TASK DESCRIPTION: Instruction for the data below: set down exactly the lines from the line with "Open the Reporting menu" to the line with "Task: Click the male dormitory subtotal 319", inclusive, and no others.

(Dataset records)
============================================================
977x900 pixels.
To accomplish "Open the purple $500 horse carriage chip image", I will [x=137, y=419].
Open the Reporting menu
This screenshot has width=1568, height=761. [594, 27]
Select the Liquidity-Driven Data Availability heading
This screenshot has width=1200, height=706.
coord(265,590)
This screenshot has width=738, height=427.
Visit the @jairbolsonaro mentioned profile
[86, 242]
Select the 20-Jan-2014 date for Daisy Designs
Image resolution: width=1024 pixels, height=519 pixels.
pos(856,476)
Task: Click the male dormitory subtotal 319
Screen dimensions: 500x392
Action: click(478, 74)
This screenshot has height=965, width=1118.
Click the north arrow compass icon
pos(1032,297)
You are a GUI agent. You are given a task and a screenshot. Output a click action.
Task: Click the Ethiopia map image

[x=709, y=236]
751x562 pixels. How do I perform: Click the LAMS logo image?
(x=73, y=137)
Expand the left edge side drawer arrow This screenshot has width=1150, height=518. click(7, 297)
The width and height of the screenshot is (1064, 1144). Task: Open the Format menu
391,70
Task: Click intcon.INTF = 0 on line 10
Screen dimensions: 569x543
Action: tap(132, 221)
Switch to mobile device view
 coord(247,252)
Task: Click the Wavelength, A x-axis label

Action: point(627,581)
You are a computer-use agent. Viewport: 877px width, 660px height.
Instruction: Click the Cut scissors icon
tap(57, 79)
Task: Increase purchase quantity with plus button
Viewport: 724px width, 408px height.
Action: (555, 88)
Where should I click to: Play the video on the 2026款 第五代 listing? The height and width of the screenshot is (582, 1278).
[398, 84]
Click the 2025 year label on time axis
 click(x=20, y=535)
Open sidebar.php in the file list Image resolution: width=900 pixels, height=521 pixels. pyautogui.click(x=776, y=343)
============================================================
WORKED SOLUTION:
Open the Reporting menu
This screenshot has width=1568, height=761. [594, 27]
Select the Liquidity-Driven Data Availability heading
This screenshot has width=1200, height=706.
coord(265,590)
This screenshot has width=738, height=427.
Visit the @jairbolsonaro mentioned profile
[86, 242]
Select the 20-Jan-2014 date for Daisy Designs
Image resolution: width=1024 pixels, height=519 pixels.
pos(856,476)
Task: Click the male dormitory subtotal 319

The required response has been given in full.